Directions for this task
List every line of the rows below that contains the string "Viewport", copying each one in full.

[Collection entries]
* START *
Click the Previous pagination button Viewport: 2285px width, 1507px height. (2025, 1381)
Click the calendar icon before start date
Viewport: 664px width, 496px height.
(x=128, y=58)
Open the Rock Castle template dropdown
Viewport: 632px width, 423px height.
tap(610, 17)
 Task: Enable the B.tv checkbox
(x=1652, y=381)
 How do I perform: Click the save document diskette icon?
* END *
Solution to this problem
Click the Previous pagination button Viewport: 2285px width, 1507px height. (2025, 1381)
Viewport: 664px width, 496px height.
Viewport: 632px width, 423px height.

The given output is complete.